Stop Slop: Make AI-Generated Text Actually Sound Human
You know that feeling when you read something generated by an LLM and it just feels off? The overly polite phrasing, the predictable transitions, the bland, generic summaries that scream "I was written by a language model." We've all been there—especially if you're a developer trying to clean up AI-generated documentation or copy.
If you're tired of rewriting AI slop to make it sound like a real person wrote it, there's now a handy tool on GitHub that might save you hours. Meet Stop Slop.
What It Does
Stop Slop is a lightweight, open-source tool designed to detect and remove common AI-generated "slop" from text. It identifies telltale patterns—like repetitive phrasing, overuse of certain transition words, and generic filler—and either flags them or strips them out, leaving you with text that reads more naturally.
Think of it as a linting tool for AI-written content. It doesn't just tell you "this looks fake." It actually helps you clean it up.
Why It’s Cool
A few things make this stand out:
- Simple rules, good results. It uses pattern matching and heuristics rather than a heavy ML model. That means it runs fast and doesn't need a GPU or a million API calls.
- Developer-first. The output is straightforward—you get back cleaned text or a list of problematic phrases. No fluff.
- Configurable. You can tweak the sensitivity or add your own patterns. Perfect if you have specific "this always sounds fake" phrases you want to catch.
- No dependencies hell. It's a single Python script. Clone it, run it, done.
Use cases? Writing API docs that actually sound like a human engineer wrote them. Cleaning up AI-generated commit messages. Polishing chatbot responses. Or just running it on drafts to see how robotic they really are.
How to Try It
Getting started is dead simple:
git clone https://github.com/hardikpandya/stop-slop.git
cd stop-slop
python stop_slop.py "your ai-generated text here"
Or pipe in a file:
cat some_ai_draft.txt | python stop_slop.py
No fancy install steps. No config files needed. If you have Python 3, you're good.

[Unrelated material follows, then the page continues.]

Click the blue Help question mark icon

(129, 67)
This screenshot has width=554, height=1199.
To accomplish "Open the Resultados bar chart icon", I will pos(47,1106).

For a quick demo, you can also check the README—it shows before/after examples that make the effect immediately clear.
Final Thoughts
This isn't going to replace a human editor. But if you're a developer who frequently works with AI-generated content—whether for docs, code comments, or internal notes—Stop Slop is a genuinely useful tool to have in your belt. It saves you the mental overhead of manually scanning for "furthermore" and "in the realm of" every time.
Because honestly? We've all got better things to do than rewrite robotic sentences.
Give it a try. Your next PR description might finally sound like you wrote it.